[Set of tasks]
1. Rewrite the entries starting at the line containing "The image size" and ending at the line containing "Action: [237, 337]", replacing "chevron" with "arrow" and leaving everything else unchanged. Omit the pictures from your answer.
2. Carry on the forum discussion about the mower engine that overflows with oil, picking up after its final post.

[Document excerpt]
Ive had a bad oil filter in my old truck once- knocked something firece when starting ( never did before) the couple times i ran it after - so put a new filter on it and never did it again - oil would be a 1/2 quart higher due to not filling the filter.


----------



## Hoodoo Valley (Nov 14, 2006)

Thanks DT! With your help guys I'm closing in on it. First off, I let it set after the overflow, and you could hear the oil bubling away as if boiling sort of slowly. Let it set a day and the oil went back down to normal. So! I'm beginning to think it might be the oil breather as you all are saying. DT, it doesn't have a filter on it never did. I need to study up on the breather now and then tear into it.


----------



## jhngardner367 (Apr 5, 2011)

Yeah,it sounds like the breather valve is sticking/plugged.Try taking it out and spraying it with carb cleaner,and GENTLY blowing it out(no more than 10/15 psi).


----------



## Hoodoo Valley (Nov 14, 2006)

Carb rebuilt and I looked at the breather and it looked as if brand new. Our local mechanic has suggested that the engine is shot, though it runs really good still. He said to rebuild the engine would be more than a new mower. He's coming to pick it up tomorrow for a look.

[Extracted entries]
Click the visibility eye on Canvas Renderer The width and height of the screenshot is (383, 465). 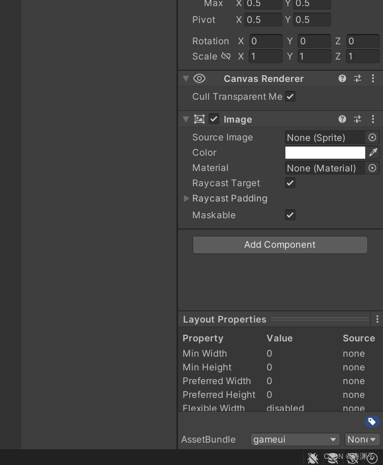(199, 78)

==

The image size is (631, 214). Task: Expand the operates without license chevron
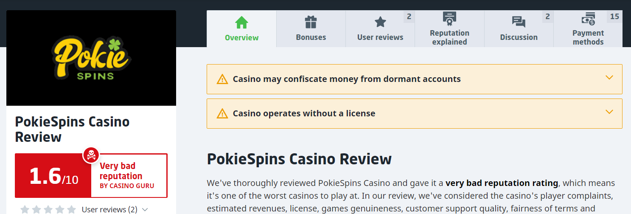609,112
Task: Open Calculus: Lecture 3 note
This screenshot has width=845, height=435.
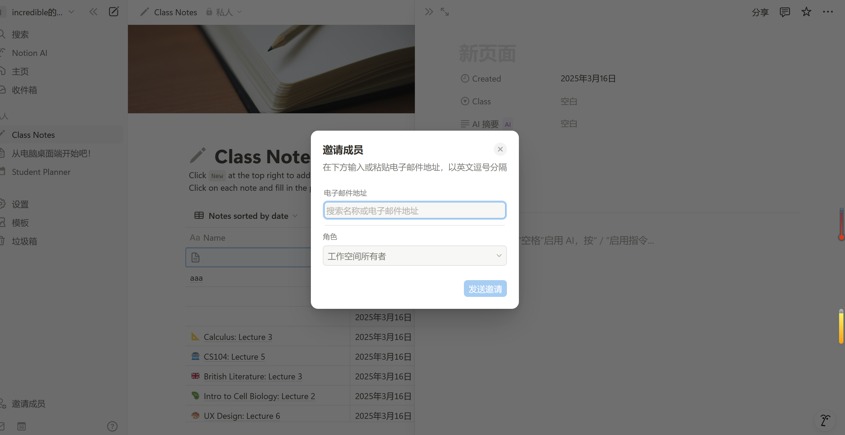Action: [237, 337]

[Results for the exercise]
1.
The image size is (631, 214). Task: Expand the operates without license arrow
609,112
Task: Open Calculus: Lecture 3 note
This screenshot has width=845, height=435.
Action: [237, 337]

2.
----------



## dangeroustoys56 (Jul 26, 2010)

Id just try a new breather valve . What if you tried to drill a tiny hole in the oil fill cap? Or leave it loose and see what happens ( if its the type with a long tube). Was there alot of oil in the breather area?


----------



## Hoodoo Valley (Nov 14, 2006)

dangeroustoys56 said:


> Id just try a new breather valve . What if you tried to drill a tiny hole in the oil fill cap? Or leave it loose and see what happens ( if its the type with a long tube). Was there alot of oil in the breather area?


The air filter area was flooded with oil. The breather valve was totally fine, just like new. I had the dealer pick it up cause this one has me bamboozled I tell you! Never seen anything like it at all, and I have no more idears!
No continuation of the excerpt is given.